FIDO: File Formats
FIDO: File Formats
Description of the Status Files written by FIDO tests
Want to make your own test? Here is the format of the status files.
All tests, including FIDO proper itself, will write out a status file that contains information about the test itself and objects related to the test.
<item data>
<failed-object [object name]> # appended with the test type to avoid collisions
candidate
# CALCUATED BY FIDO: Only relevant for fido_node alarms. List of contributing alarms
item_data s-hotspare-b360-17-hotspare-fido_node candidate [s-hotspare-b360-17-hotspare.net.wisc.edu-snmp_node]
correlation
# OPTIONAL
item = [string] # this object is related to an upstream object
reason = [string] # text description of why this correlation was made
deleteme
# OPTIONAL: [boolean]
# delete this from the FIDO report file even if I didn't repoll a status update for everything this time around
deleteme_instance
# OPTIONAL: [interger]
# delete this from the FIDO report file even if I didn't repoll a status update for everything this time around, but only this instance
descr
# CALCULATED BY FIDO: [string]: FIDO's calculated description of an item
device
# OPTIONAL string. Used by the correlation engine
event_id
# CALCULATED BY FIDO: [number]: unique identifier for this event
failures
# CALCULATED BY FIDO: [integer]: number of times the update was determined to have failed
file
# CALCULATED BY FIDO: [string]: ingress filename for given alarm
help
# OPTIONAL: will be displayed in the gui. If you don't supply, the test filename will be used
key1 = help file name [string name]
key2 = help file number [integer]
holddown
# CALCULATED BY FIDO:
matches = [hash]
# describes why the item in on holddown
reason = [string]
time = [integer]
# time in minutes to hold down alarm based on alarm start time
absolute_time = [string]
# time in text to hold down alarm.
impact
# OPTIONAL: assumed 2 if not present
value = integer
reason = OPTIONAL [string]
info
# OPTIONAL [string]. gui mouseover or 'wideinfo' shows this information
infohash
# OPTIONAL: successor of 'info' key
examples:
infohash additional_info [122 accepted, 25 dropped, 1000 threshold]

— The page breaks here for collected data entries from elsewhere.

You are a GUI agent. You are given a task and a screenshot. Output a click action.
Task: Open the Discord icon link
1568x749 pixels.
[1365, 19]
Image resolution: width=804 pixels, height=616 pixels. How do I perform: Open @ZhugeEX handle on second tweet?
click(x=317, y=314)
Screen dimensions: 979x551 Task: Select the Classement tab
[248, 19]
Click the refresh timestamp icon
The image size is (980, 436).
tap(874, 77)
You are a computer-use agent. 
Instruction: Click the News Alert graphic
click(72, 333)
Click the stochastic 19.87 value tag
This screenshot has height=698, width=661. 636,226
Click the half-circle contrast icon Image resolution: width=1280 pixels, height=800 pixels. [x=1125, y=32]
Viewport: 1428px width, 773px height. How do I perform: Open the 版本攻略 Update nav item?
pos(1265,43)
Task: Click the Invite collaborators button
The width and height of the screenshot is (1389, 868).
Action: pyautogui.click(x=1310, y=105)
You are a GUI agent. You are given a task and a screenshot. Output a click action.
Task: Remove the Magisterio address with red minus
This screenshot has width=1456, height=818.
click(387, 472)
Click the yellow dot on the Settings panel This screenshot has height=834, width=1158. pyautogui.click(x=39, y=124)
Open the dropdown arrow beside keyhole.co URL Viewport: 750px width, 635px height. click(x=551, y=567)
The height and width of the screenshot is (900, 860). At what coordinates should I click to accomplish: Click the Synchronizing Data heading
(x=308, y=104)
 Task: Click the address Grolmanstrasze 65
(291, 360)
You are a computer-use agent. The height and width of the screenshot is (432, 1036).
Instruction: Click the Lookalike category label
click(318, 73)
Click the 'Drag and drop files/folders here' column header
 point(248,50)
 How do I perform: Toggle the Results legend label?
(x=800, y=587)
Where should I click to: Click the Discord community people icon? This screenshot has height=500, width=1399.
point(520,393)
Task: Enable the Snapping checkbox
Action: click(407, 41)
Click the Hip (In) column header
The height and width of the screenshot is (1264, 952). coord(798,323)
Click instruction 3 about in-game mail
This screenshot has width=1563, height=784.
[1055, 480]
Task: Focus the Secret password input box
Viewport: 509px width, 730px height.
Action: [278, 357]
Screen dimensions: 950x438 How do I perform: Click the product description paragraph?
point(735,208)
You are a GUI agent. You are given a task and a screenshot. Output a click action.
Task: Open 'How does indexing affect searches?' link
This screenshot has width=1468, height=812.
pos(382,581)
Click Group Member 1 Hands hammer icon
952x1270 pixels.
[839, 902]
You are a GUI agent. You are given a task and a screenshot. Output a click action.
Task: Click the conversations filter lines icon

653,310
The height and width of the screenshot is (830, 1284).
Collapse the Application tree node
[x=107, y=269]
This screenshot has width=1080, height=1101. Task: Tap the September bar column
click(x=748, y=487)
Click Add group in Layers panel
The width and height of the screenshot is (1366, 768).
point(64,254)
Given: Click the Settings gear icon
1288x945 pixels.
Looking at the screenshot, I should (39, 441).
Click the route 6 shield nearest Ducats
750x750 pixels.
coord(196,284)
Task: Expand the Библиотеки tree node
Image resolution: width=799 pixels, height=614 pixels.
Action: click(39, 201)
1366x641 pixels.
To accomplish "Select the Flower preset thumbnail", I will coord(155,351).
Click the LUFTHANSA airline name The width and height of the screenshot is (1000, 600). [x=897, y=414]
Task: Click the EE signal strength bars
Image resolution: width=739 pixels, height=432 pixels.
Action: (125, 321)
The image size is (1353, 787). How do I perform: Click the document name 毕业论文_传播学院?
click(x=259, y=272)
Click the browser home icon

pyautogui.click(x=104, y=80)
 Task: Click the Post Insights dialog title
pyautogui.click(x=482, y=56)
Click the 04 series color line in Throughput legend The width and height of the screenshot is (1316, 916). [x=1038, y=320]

infohash icmp_source [fido_icmpv4_manual]
infohash interface [port-channel109]
infohash status [No response from '146.151.144.148'
infohash timestamp [2020/04/01 09:20:00]
infohash AS [65011]
infohash Descr [Goodnight Hall/Communicative Disorders]
infohash IP [192.168.1.1]
interface
# OPTIONAL [string] used by the correlation engine
ip
# OPTIONAL [ip address] used by the correlation engine and also used for DNS lookups
ipam
# OPTIONAL: CALCULATED BY FIDO:
ipam circuit_id [value undefined]
ipam connector [value undefined]
ipam subnet [146.151.144.148/32]
iso
# [integer] used for correlation. The lower the value, the more important to the correlation engine.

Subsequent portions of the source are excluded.